If you're untethered (single, no kids, can work anywhere there is wifi, and can travel) this idea might be interesting to you. Instead of paying rent to an apartment community or landlord, why not pay a flat package price for your living space... to a service? With the monthly price, you get total location flexibility with only a few days advance notice. You get housekeeping, coffee, laundry facilities, continental breakfasts, location independence, and all of the other benefits of staying at a hotel.
The inventory you're buying would be vacant hotel rooms in cities around the world. Imagine, one day you're in Denver, a few days later Colorado Springs. From there you may go to New Mexico, or Texas. The idea is that you're not at all tied to a city. Your home is the next place you decide to visit. You could use this plan with air travel of course to make it more interesting. If you find yourself in Seattle, but want to go to San Diego for a week, just choose the room you want and go.

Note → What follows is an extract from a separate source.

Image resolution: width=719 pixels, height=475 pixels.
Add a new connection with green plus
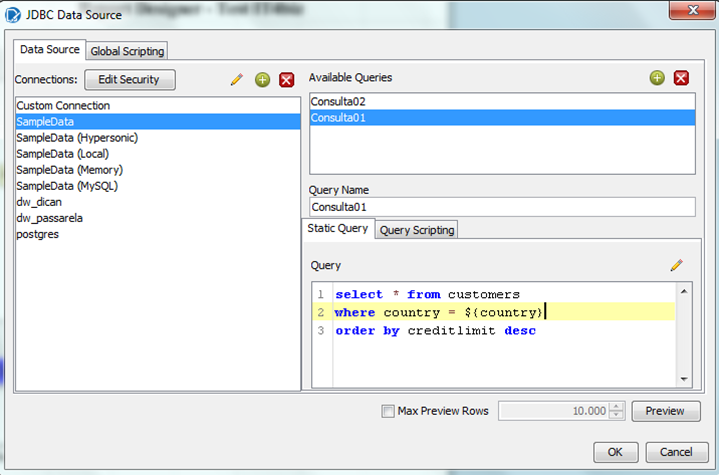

I envision the interface as a Google Maps mashup of locations with availability. We already know that hotel inventory is accessible on the fly... just take it a step further and map it out.
There could be packages, from platinum down to silver, that determine what kind of rooms you'll get. You can always upgrade a stay so if you're a silver member, and want to upgrade for a week to platinum, you can do that.
If you open this idea to apartments and even individual home owners, add a ranking system for the accommodations and the hosts it could get really interesting. Want to stay a week in Ft. Lauderdale? Hit the map and look for the green thumbtacks.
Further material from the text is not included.